Singleton, Michael L.

Faculty

Faculté des sciences

Degree label

Master [120] en sciences chimiques, à finalité approfondie

Abstract

enLytic polysaccharide monooxygenases (LPMOs) are copper-dependent enzymes found in fungi, bacteria, and plants, known for disrupting polysaccharide crystallinity. Initially identified for chitin degradation, they were later shown to act on other substrates, including cellulose, making them valuable in sustainable applications such as bioethanol production. LPMOs cleave glycosidic bonds by oxidizing strong C-H bonds (~100 kcal/mol), a reactivity attributed to their unique T-shaped N3 copper coordination, known as the histidine brace. Due to the complexity of working with enzymes, synthetic models have been developed to study their mechanism, properties and reactivity. Among them, Itoh’s group reported the best performing model to date, attributing its success to a large torsional angle between imidazole ligands. This master’s thesis aimed to design and synthesize a copper-complexed rotaxane that mimics the histidine brace while offering greater conformational flexibility than previous models based on rigid linkers. The target architecture involved three components: pyridine-based macrocycles (successfully synthesized), imidazole-based macrocycles (not obtained due to solubility issues despite a promising new synthetic approach), and a rod bearing imidazole and amine functions. A pseudorotaxane was successfully formed with the larger pyridine-based macrocycle, offering insights into the role of cavity size in rotaxane formation.

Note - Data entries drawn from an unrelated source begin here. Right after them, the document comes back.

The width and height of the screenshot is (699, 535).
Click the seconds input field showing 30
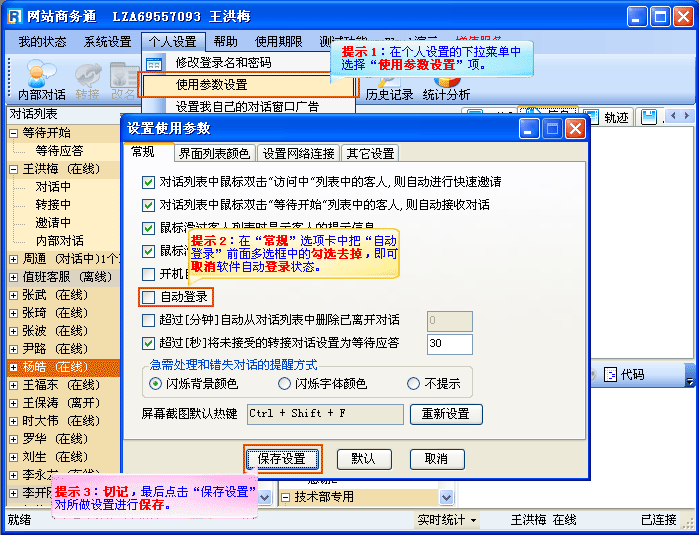click(448, 343)
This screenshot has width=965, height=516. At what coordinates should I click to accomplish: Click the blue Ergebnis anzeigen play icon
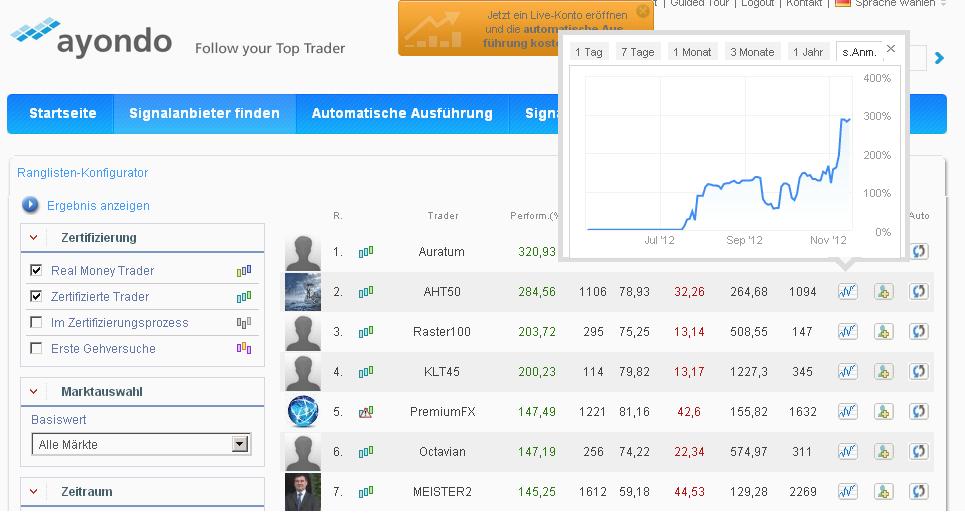click(30, 206)
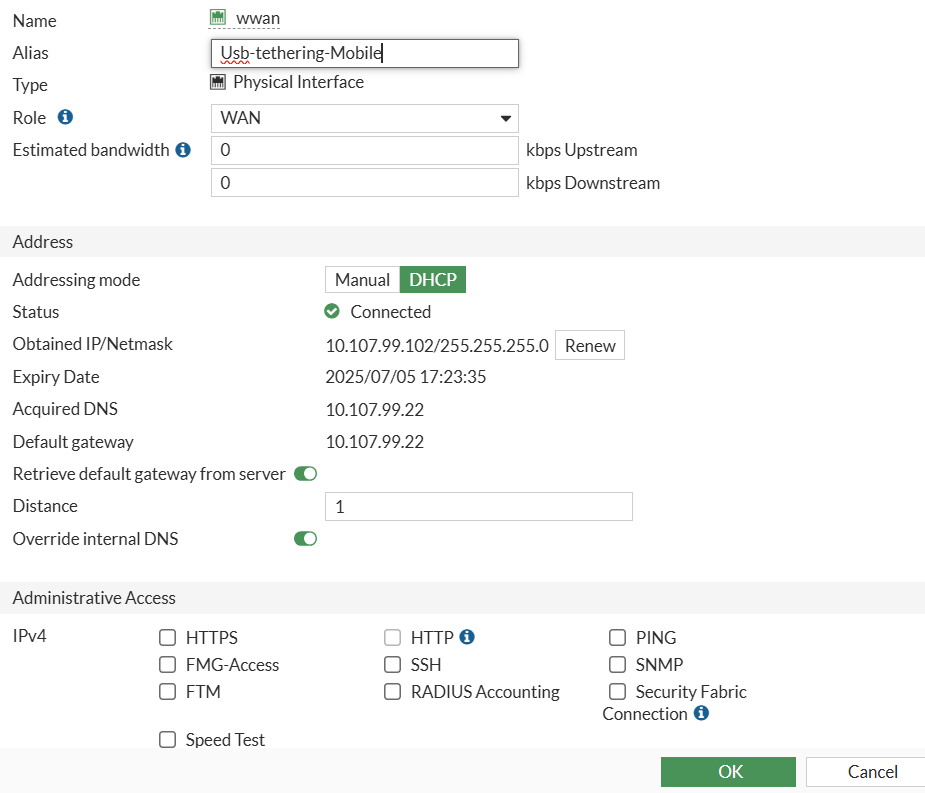This screenshot has width=925, height=793.
Task: Open the Role dropdown showing WAN
Action: point(365,118)
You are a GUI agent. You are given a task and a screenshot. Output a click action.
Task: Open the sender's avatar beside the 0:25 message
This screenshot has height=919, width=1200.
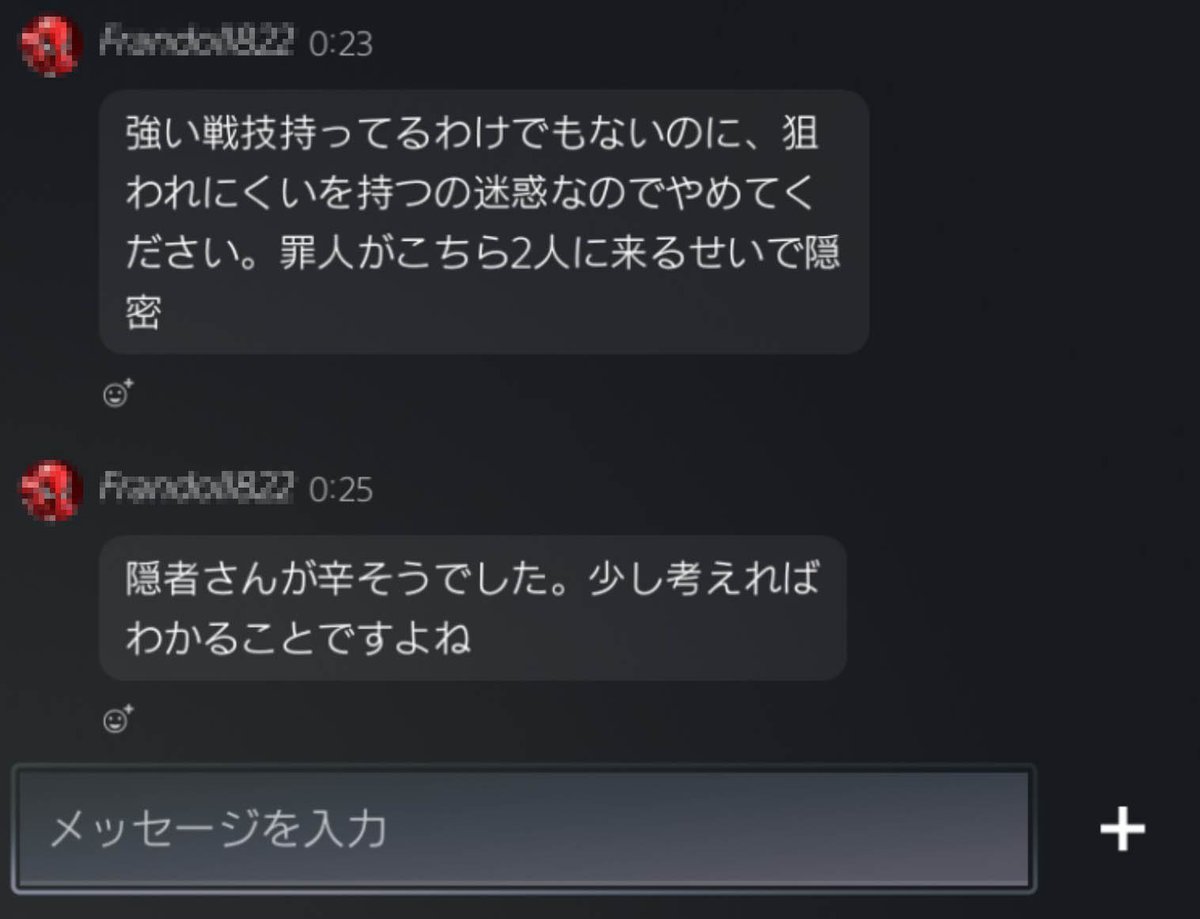coord(51,491)
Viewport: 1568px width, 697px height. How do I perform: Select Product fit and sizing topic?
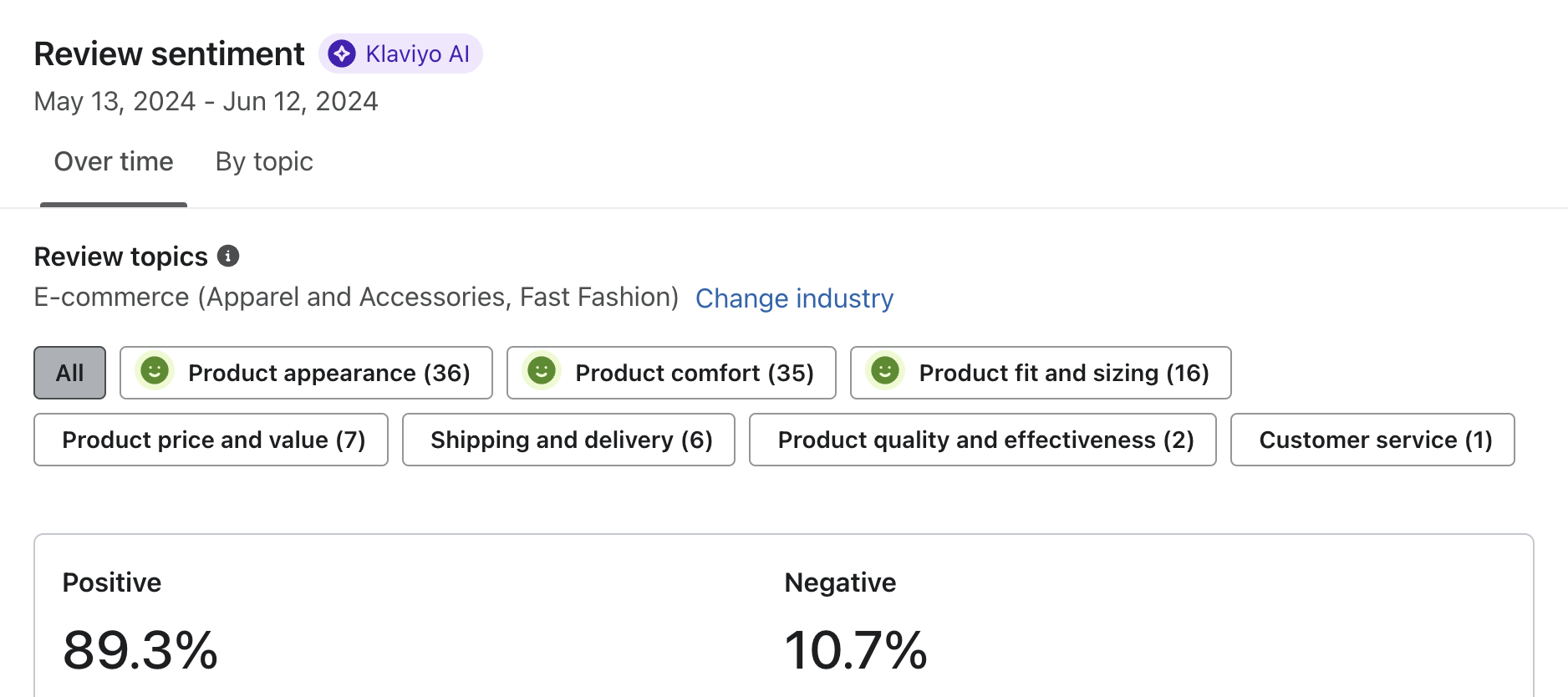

Although the pseudorotaxane could not be isolated due to dynamic equilibrium in solution, copper complexation was attempted via a one-pot assembly strategy. A copper complex was obtained, but the desired compound was not isolated and the N4 geometry does not fully replicate the histidine brace environment. UV-Vis studies showed the formation of new species in solution, while catalytic assays using the PNPG model substrate revealed enhanced reactivity in the presence of copper complex, though solubility limited direct comparisons. Future work should focus on developing imidazole-based macrocycles and employing capping or template-directed strategies to isolate stable, copper-complexed, rotaxanes. These systems hold promise for more accurately mimicking the structure and reactivity of enzymatic copper sites.